Equally important is the immediate reversal of declining aid to these least developed countries. They’re going to be hit the hardest — socially and economically — by the pandemic. Unless we ramp up public health and social protections — to bolster their social safety net — they’ll be unable to effectively tackle the virus. Overseas development assistance has been in decline (down nearly $150 billion in 2018) and if it continues unabated will pose serious problems long after the pandemic peaks.

This backslide must be arrested now before further erosion undermines all gains made in the last few decades. The top United Nations humanitarian aid official, Mark Lowcock, recently announced the tripling of the organization’s humanitarian aid appeal. To help the most vulnerable populations, just one percent of the world’s richest nations’ stimulus packages is needed. Without that contribution, far greater expenditures would be required to address the global humanitarian crisis.

On the second front, it’s time to strengthen the global financial safety net — especially for emerging markets, which have lost nearly $90 billion recently as investors withdraw their capital. That’s the largest outflow ever recorded, and that poses a huge problem for developing nations going forward, especially as they respond to COVID-19 with increasingly limited resources.
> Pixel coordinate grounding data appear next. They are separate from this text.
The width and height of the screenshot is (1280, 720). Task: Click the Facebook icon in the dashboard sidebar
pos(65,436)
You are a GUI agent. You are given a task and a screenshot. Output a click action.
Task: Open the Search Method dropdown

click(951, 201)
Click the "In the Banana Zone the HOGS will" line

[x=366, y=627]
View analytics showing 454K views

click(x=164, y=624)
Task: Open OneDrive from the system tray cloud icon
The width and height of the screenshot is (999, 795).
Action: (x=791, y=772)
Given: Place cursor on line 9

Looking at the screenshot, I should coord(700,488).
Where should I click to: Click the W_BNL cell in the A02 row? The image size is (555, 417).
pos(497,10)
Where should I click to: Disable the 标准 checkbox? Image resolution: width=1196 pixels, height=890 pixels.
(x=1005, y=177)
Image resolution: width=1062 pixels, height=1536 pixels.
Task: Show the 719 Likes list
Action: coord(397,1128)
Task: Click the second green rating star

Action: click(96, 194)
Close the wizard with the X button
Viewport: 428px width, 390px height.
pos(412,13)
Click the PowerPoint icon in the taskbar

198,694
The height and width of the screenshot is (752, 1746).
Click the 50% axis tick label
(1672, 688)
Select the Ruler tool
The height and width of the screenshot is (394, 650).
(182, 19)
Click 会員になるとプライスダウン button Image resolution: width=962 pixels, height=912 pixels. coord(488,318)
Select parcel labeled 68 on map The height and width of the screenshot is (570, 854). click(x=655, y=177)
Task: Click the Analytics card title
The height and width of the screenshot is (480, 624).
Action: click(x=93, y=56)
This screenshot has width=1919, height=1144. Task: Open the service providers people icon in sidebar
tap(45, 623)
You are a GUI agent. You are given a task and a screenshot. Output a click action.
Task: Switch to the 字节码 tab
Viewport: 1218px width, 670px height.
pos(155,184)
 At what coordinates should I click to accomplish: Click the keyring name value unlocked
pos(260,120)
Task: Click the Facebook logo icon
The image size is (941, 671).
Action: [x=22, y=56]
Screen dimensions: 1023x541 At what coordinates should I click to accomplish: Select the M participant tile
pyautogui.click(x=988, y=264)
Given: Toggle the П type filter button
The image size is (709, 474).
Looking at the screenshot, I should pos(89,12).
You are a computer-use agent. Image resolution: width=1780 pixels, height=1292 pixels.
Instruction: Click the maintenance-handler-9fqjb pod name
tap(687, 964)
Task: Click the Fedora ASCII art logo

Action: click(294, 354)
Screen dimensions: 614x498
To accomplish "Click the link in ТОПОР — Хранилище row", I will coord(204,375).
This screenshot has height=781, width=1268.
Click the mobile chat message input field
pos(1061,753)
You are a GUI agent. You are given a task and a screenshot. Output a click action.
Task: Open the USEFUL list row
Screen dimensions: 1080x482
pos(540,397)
If we are to stop this hemorrhaging, we need the likes of the financial heavyweights — like the 30-plus investors who recently launched the Global Investors for Sustainable Development Alliance — to do exactly this. Allianz, Citigroup, UBS, Bank of America and others pledged to increase the supply of investments in these developing countries — the ones hardest hit right now from COVID-19. They also pledged to enhance the sustainable impact of those dollars. There’s no better time to prove that than now when the world is in desperate need of more sustainable practices.

On the third front, COVID-19 makes clear the need for a build-back that’s more resilient, more risk-ready and more prevention-oriented. If we are to recover sustainably, we must address inequalities — which are painfully apparent in this pandemic — and improve social protection systems. One way to do that is by building basic digital access across the world’s most vulnerable communities. As the coronavirus makes clear, that digital groundwork is incredibly helpful in preventing and slowing coronavirus flare-ups and spreads. (The nations that were most successful in shutting down their virus spread relied heavily on digital technology.) Additionally, disparities in digital learning at home and abroad are becoming painfully apparent as COVID spreads. This must be addressed.

Another way to build back better is by adopting sustainability risk disclosures and establishing sustainability standards across the investment community so that we can verify how the industry is contributing to sustainable development. We must learn from these deadly viruses when they take root in unsustainable business environments and increase vulnerability.

Climate change is no different. The less sustainable the industry, the worse the crisis becomes. Global disclosures and standards would go far in putting us on a more sustainable path with fewer deadly — and economically devastating — health and environmental crises.

We know how to right this ship, and the upcoming G7 Summit in June, as one example, provides an opportunity to forge a coordinated and targeted path out of this public health crisis. This latest UN report, meanwhile, paints a responsible path forward. It’s about time we listen and before we lose any more capital: financial, human or natural.

Rep. Gregory Meeks (D-N.Y.) is a senior member of the House Foreign Affairs Committee and the House Committee on Financial Services. Michael Shank is the communications director for the Carbon Neutral Cities Alliance and adjunct faculty at NYU’s Center for Global Affairs.